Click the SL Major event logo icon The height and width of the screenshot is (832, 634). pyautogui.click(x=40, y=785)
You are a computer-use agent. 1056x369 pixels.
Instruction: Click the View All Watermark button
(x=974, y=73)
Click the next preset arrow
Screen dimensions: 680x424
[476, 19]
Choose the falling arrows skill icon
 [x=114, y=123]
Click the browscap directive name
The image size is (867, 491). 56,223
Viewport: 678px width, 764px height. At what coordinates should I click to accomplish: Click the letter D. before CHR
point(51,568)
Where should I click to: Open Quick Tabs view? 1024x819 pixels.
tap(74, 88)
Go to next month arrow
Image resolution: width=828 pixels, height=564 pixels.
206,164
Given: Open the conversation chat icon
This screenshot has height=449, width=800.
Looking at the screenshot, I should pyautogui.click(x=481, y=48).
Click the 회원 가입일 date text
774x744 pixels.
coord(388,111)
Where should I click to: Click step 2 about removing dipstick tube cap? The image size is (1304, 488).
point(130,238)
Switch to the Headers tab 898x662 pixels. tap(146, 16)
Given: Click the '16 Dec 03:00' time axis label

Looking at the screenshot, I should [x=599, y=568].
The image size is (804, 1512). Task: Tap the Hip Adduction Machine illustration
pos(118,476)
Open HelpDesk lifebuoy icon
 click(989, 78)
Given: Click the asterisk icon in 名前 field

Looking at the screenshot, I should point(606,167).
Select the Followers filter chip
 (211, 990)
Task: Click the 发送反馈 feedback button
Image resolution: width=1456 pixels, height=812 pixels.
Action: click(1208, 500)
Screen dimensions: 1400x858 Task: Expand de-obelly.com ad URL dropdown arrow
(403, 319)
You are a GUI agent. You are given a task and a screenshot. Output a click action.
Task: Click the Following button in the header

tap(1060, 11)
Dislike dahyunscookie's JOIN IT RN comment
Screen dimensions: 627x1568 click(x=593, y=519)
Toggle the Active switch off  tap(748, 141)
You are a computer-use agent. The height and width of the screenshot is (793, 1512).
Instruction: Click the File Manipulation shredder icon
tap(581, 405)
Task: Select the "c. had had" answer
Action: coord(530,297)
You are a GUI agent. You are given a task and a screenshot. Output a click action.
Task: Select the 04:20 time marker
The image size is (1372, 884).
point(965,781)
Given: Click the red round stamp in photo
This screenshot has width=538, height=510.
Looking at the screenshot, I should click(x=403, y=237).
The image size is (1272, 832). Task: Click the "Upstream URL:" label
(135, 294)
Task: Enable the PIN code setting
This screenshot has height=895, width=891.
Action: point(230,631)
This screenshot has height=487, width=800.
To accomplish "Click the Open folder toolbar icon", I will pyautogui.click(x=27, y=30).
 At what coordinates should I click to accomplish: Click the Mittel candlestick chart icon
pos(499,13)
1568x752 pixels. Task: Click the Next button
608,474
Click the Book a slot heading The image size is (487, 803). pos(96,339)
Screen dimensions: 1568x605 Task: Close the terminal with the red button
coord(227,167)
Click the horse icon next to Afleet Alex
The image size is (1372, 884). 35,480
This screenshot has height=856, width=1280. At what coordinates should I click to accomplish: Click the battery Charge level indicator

++++

Write out the records once more, precisely as they stand.

_WORKED SOLUTION_
Click the SL Major event logo icon The height and width of the screenshot is (832, 634). pyautogui.click(x=40, y=785)
You are a computer-use agent. 1056x369 pixels.
Instruction: Click the View All Watermark button
(x=974, y=73)
Click the next preset arrow
Screen dimensions: 680x424
[476, 19]
Choose the falling arrows skill icon
 [x=114, y=123]
Click the browscap directive name
The image size is (867, 491). 56,223
Viewport: 678px width, 764px height. At what coordinates should I click to accomplish: Click the letter D. before CHR
point(51,568)
Where should I click to: Open Quick Tabs view? 1024x819 pixels.
tap(74, 88)
Go to next month arrow
Image resolution: width=828 pixels, height=564 pixels.
206,164
Given: Open the conversation chat icon
This screenshot has height=449, width=800.
Looking at the screenshot, I should pyautogui.click(x=481, y=48).
Click the 회원 가입일 date text
774x744 pixels.
coord(388,111)
Where should I click to: Click step 2 about removing dipstick tube cap? The image size is (1304, 488).
point(130,238)
Switch to the Headers tab 898x662 pixels. tap(146, 16)
Given: Click the '16 Dec 03:00' time axis label

Looking at the screenshot, I should [x=599, y=568].
The image size is (804, 1512). Task: Tap the Hip Adduction Machine illustration
pos(118,476)
Open HelpDesk lifebuoy icon
 click(989, 78)
Given: Click the asterisk icon in 名前 field

Looking at the screenshot, I should point(606,167).
Select the Followers filter chip
 (211, 990)
Task: Click the 发送反馈 feedback button
Image resolution: width=1456 pixels, height=812 pixels.
Action: click(1208, 500)
Screen dimensions: 1400x858 Task: Expand de-obelly.com ad URL dropdown arrow
(403, 319)
You are a GUI agent. You are given a task and a screenshot. Output a click action.
Task: Click the Following button in the header

tap(1060, 11)
Dislike dahyunscookie's JOIN IT RN comment
Screen dimensions: 627x1568 click(x=593, y=519)
Toggle the Active switch off  tap(748, 141)
You are a computer-use agent. The height and width of the screenshot is (793, 1512).
Instruction: Click the File Manipulation shredder icon
tap(581, 405)
Task: Select the "c. had had" answer
Action: coord(530,297)
You are a GUI agent. You are given a task and a screenshot. Output a click action.
Task: Select the 04:20 time marker
The image size is (1372, 884).
point(965,781)
Given: Click the red round stamp in photo
This screenshot has width=538, height=510.
Looking at the screenshot, I should click(x=403, y=237).
The image size is (1272, 832). Task: Click the "Upstream URL:" label
(135, 294)
Task: Enable the PIN code setting
This screenshot has height=895, width=891.
Action: point(230,631)
This screenshot has height=487, width=800.
To accomplish "Click the Open folder toolbar icon", I will pyautogui.click(x=27, y=30).
 At what coordinates should I click to accomplish: Click the Mittel candlestick chart icon
pos(499,13)
1568x752 pixels. Task: Click the Next button
608,474
Click the Book a slot heading The image size is (487, 803). pos(96,339)
Screen dimensions: 1568x605 Task: Close the terminal with the red button
coord(227,167)
Click the horse icon next to Afleet Alex
The image size is (1372, 884). 35,480
This screenshot has height=856, width=1280. At what coordinates should I click to accomplish: Click the battery Charge level indicator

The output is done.